AIB retains the top spot in terms of size with a market capitalisation of close to €17 billion. Irish Life & Permanent is up 4 per cent while, for once, Anglo Irish has lagged with a gain of just 2 per cent. Given Anglo's phenomenal share price performance in recent years its shareholders are unlikely to be concerned by a minor pause in performance. These returns compare with a gain of just over 5 per cent in the Iseq overall index.

Of course the question at the forefront of investors' minds is whether the Irish financials can deliver further gains in 2006. While the absolute return from Irish bank stocks has been good in recent years, the return relative to a strong overall equity market has been disappointing, with the notable exception of Anglo Irish Bank.

There can be little doubt that underlying business trends affecting Irish banks look very solid over a 12-18 month view. Global macro-economic conditions look set to remain favourable, but more particularly the overseas markets that are relevant to the Irish banks are in good shape.

AIB's interests in the US and Poland are currently performing well, while the improved sentiment in the British housing market should benefit Bank of Ireland.

Ireland remains the key market for all Irish financials and domestic news continues to be good.
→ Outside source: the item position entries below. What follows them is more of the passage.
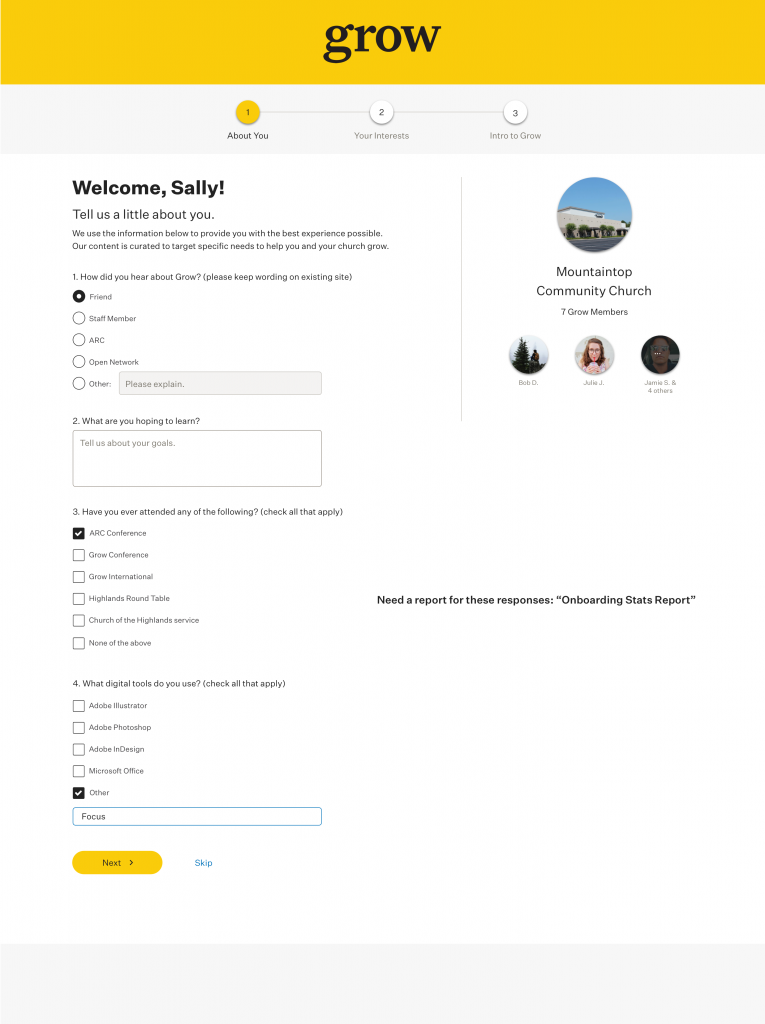The width and height of the screenshot is (765, 1024).
Task: Enable the Adobe Photoshop checkbox
Action: [79, 728]
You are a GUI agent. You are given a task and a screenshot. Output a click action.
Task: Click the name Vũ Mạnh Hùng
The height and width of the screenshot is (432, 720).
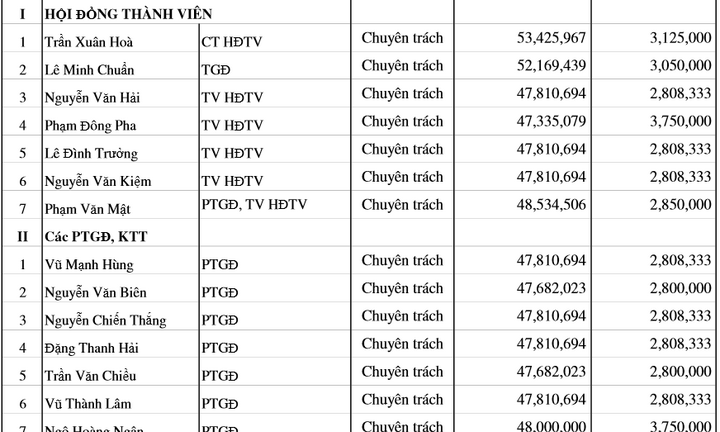(x=90, y=265)
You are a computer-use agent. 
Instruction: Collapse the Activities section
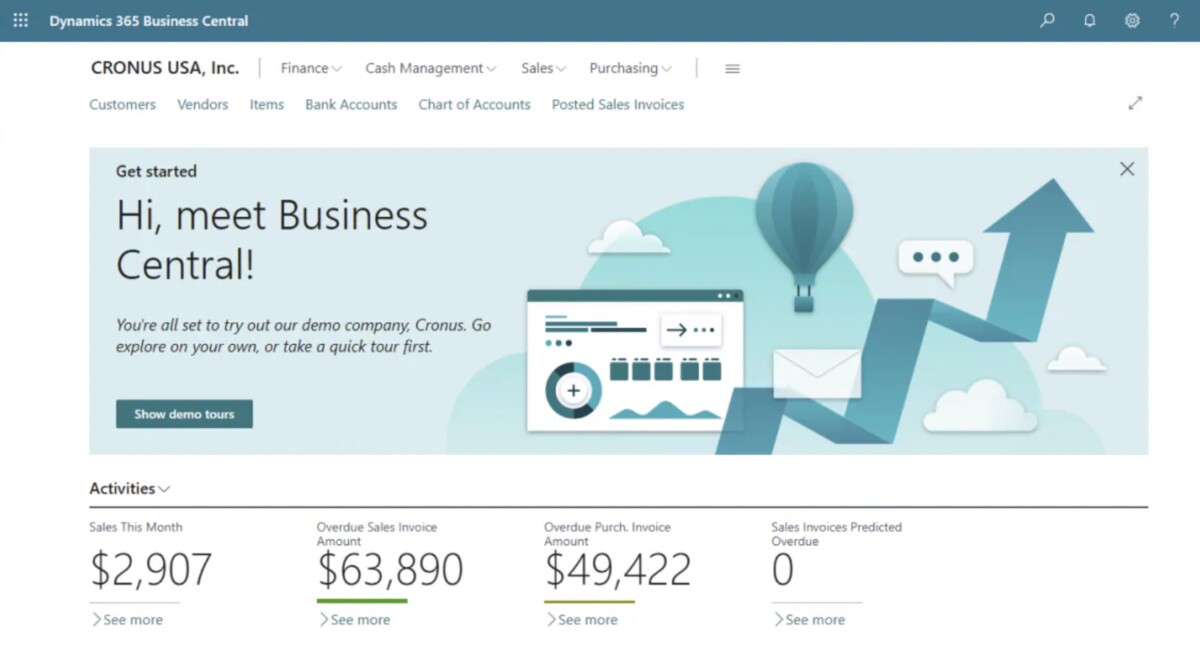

Loan growth, which is arguably the mainstay of any bank's business, is growing at an annual rate in excess of 25 per cent. Despite worries regarding an overheated housing market, current momentum is such that it is difficult to see any significant slowdown in 2006. With such all-pervasive strength in the economy the incidence of bad debt is set to remain low.

On top of buoyant underlying economic fundamentals, the SSIA bonanza is set to generate extra activity over the next 12-18 months. The impact that the maturing SSIA money will have on the financial sector is unquantifiable. However, Investor has long held the view that it will have a significant positive impact on all Irish financials.

Furthermore, all of the good news is not yet discounted in current share prices. The historic dividend yield for each of Bank of Ireland, AIB and Irish Life & Permanent hovers around 3.4 per cent and, with dividend growth running at 10 per cent, the prospective yields for 2006 are close to 3.7 per cent. These are attractive yields compared with short-term interest rates and inflation.

The Irish banks also look attractive on a price/earnings (p/e) ratio basis. Bank of Ireland's prospective p/e ratio is 10.5, AIB's is 11.8 and Anglo's is 13.1. With earnings growing in the 10-15 per cent range, these are not demanding ratings.

They also compare favourably with the valuations of UK banks where, for example, Barclays is trading on a p/e ratio of just over 11.

The only obvious negative factor affecting Irish banks is the continued margin erosion due to the intensification of competitive pressures. This will l not negate the other positives though.